Well That’s great that the telephone poles are staying, , I was concerned there would be no place to hang the American flags anymore if the poles were taken down , Always look forward to seeing old glory on the poles.

4 years ago

This question may have been asked already. Is there a plan to continue repaving Main Street from Mauro’s market to Boston Rd? I notice the project ends just before Mauro’s market. Just seem like an odd spot to stop a project when “down town” ends more around the boston road area.

David Parry
4 years ago

The scheme referred to was a possible alternative to “undergrounding”, intended to save costs. It would have moved the utility poles off of Main St, on to other public ways, with permanent dedicated access to National Grid for maintenance, such as the public school driveway along Woodward School. The wires would have been fed to buildings from the back side. It would have been very similar in concept and engineering to the short section of downtown Hudson, where the poles were removed from Main St, and re-located on the parallel side streets.

But that plan is not to be. It required strong political support from the Selectmen to provide suitable access drives, and also more advanced engineering, and also more time. The Selectmen were not supportive and sent a letter as such to National Grid saying they were “not in favor”.

For those preferring a true “undergrounding” solution, this COULD have been done at reasonable cost, and permanent benefit, while the road is under re-construction over the coming two years. But it is now too late.

As proof of viability, undergrounding is going to be done in a very similar way in downtown Hopkinton, along 2000 feet length of their East Main St. It is being incorporated into Hopkinton’s road plans, which are now at 25% design level. Details are being designed into the final scheme, which involves road and intersection widening, just like Southborough.

More importantly, EXACTLY like Southborough, the Hopkinton roadwork is being paid for 100% by the State, while the removal of utility poles and undergrounding of wires must be paid for by Hopkinton, which will vote to fund the project, at a total (all inclusive) cost under $5 million, at their Town Meeting in 2018. That cost will by funded by adding marginally to residents’ electric utility bills over decades, which is the standard method of payment.

Southborough residents who have followed our Main St project may remember that we were told that the cost to underground 2000 feet of Southborough’s Main St would be about $11 million, but it was never moved forward into detailed engineering cost estimates. So that number was essentially a guess. It was never engineered and costed, and never moved forward as an option.

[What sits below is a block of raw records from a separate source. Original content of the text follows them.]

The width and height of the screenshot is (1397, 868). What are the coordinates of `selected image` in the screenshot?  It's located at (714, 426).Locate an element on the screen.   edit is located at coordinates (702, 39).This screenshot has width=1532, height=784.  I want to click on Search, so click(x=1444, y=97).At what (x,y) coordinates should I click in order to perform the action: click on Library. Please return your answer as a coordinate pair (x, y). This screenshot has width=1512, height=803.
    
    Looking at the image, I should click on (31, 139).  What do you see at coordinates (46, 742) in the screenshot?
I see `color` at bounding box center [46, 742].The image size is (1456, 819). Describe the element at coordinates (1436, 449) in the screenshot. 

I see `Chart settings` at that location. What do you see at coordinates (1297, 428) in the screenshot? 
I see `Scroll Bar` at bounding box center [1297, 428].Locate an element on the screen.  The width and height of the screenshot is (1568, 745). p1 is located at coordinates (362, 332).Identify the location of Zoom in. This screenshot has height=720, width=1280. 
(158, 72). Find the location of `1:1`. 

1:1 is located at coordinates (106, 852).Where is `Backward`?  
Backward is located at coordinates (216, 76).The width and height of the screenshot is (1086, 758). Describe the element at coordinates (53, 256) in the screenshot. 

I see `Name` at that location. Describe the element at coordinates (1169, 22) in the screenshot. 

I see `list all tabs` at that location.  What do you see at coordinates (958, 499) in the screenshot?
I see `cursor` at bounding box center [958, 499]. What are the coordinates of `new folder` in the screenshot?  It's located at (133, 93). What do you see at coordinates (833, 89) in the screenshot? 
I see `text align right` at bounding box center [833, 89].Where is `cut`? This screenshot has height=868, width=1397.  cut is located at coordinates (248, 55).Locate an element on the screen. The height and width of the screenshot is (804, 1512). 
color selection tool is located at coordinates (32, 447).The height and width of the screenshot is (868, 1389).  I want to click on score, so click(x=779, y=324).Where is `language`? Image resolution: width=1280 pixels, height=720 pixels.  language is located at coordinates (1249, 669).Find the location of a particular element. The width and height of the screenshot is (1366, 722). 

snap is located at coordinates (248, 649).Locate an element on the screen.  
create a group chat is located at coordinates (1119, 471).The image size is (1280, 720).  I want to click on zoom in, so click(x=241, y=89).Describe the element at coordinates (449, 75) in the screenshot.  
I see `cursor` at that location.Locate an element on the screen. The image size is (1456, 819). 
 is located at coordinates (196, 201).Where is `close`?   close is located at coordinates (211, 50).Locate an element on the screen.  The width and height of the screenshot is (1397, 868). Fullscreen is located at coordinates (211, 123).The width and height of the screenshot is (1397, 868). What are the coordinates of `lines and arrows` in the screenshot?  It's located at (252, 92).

When the project came to a political impasse three years ago, and failed at Town Meeting, the Selectmen were forced to create a review committee, called the Main Street Working Group ….. but the Selectmen deliberately restricted the Group’s mandate to refining the surface design, and forbade any consideration of undergrounding.

So there you have it. Some towns take advantage of opportunities when they arise, some stamp on new ideas, some make the effort to thoroughly examine all ideas and prepare engineering cost estimates, some put a higher priority on the appearance of their historic downtowns, some give their residents a choice …. by a vote.

We have missed this unique opportunity, which will not arise again because Main St is not going to be totally reconstructed again. We never studied undergrounding in detail, so we never knew the real cost. We were never given a vote.

Of course, some residents don’t care, but others, and especially future generations, will deeply regret it. Just wait till Southborough has been redone, and then Hopkinton, so we can compare the two, before and after. Hopkinton starts just a year after Southborough, and the projects are very similar. The difference will be like Hudson, before and after.


4 years ago
Reply to  David Parry

Thank you David! Well said. You summed it up perfectly.